(EXERCISE OBJECTIVE):
Comb the records below for the string "confidentialité" and copy each line where it turns up.

━━━━━━━━━━━━━━━━━━━━

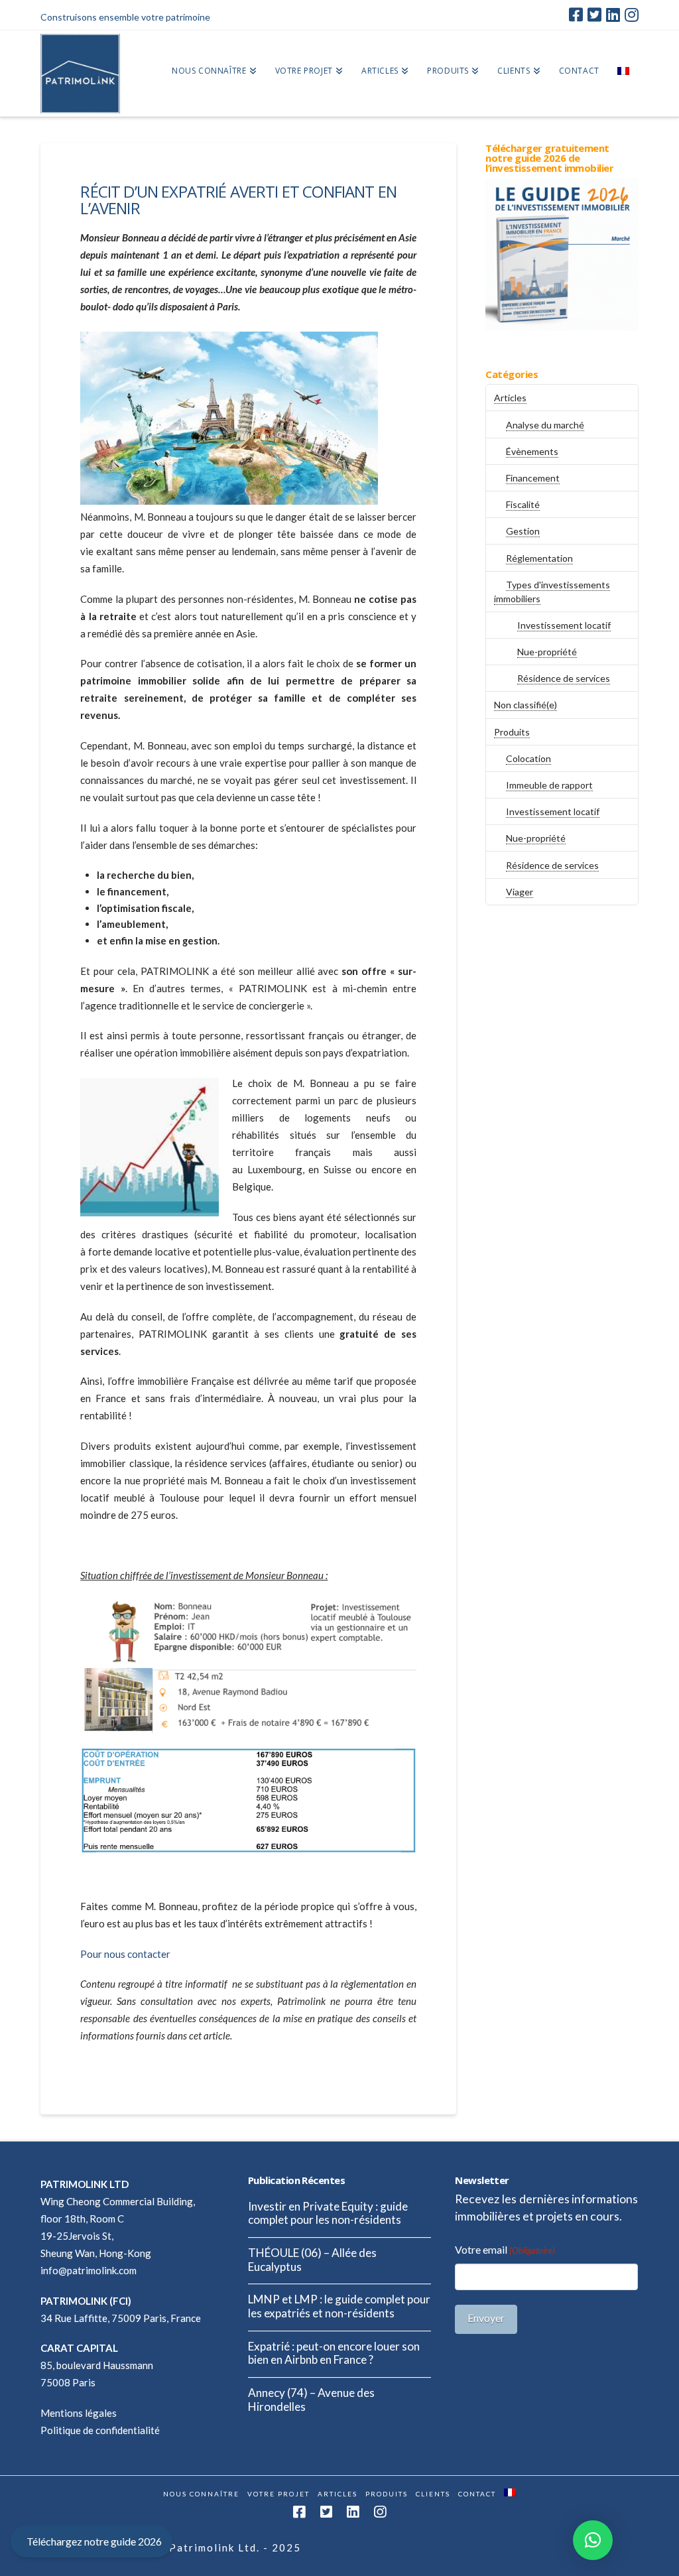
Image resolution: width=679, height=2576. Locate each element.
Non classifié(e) (525, 704)
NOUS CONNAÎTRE (201, 2494)
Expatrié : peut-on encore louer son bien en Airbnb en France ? (334, 2353)
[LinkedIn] (613, 15)
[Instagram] (632, 15)
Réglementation (539, 558)
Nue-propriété (547, 651)
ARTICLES (337, 2494)
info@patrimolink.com (88, 2270)
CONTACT (477, 2494)
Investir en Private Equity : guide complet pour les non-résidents (328, 2213)
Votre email (505, 2249)
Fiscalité (523, 504)
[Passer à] (623, 74)
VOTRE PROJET (278, 2494)
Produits (512, 732)
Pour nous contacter (125, 1954)
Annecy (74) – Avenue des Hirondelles (311, 2400)
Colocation (528, 758)
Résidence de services (563, 678)
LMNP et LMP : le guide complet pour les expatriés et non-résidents (339, 2306)
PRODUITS (386, 2494)
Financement (533, 477)
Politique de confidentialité (100, 2430)
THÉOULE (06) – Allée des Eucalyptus (312, 2260)
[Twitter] (594, 15)
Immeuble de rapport (549, 785)
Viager (519, 891)
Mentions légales (78, 2413)
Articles (510, 397)
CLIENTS (433, 2494)
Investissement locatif (564, 625)
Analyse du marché (545, 424)
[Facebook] (576, 15)
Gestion (523, 531)
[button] (593, 2540)
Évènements (532, 451)
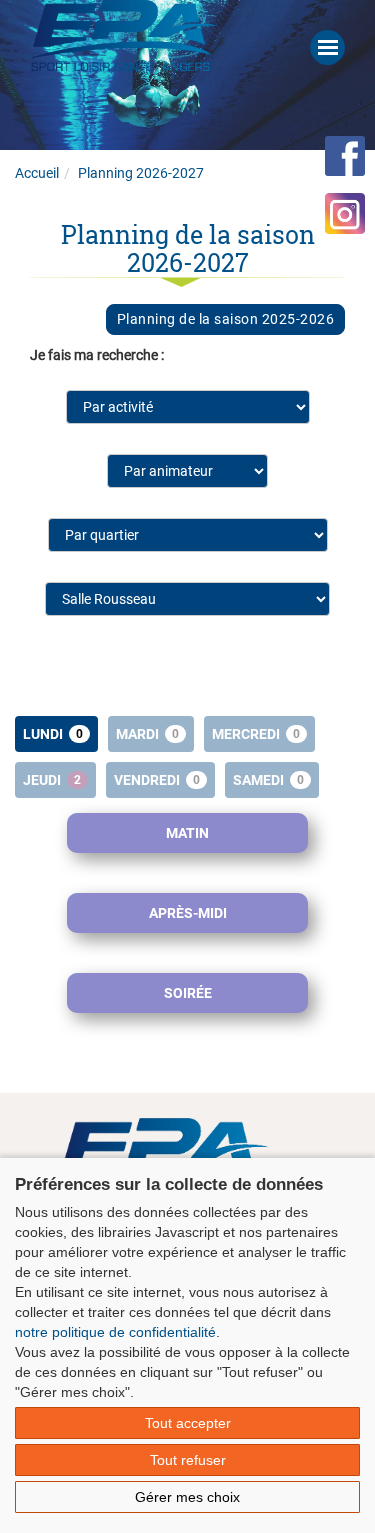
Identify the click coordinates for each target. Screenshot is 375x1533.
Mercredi (256, 734)
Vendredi (157, 780)
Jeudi (52, 780)
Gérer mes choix (187, 1497)
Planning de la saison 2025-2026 (226, 319)
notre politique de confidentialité (115, 1332)
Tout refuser (188, 1460)
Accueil (37, 173)
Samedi (268, 780)
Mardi (147, 734)
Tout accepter (188, 1423)
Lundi (53, 734)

━━━━━━━━━━━━━━━━━━━━

(ANSWER TO THIS TASK):
Politique de confidentialité (100, 2430)
notre politique de confidentialité (115, 1332)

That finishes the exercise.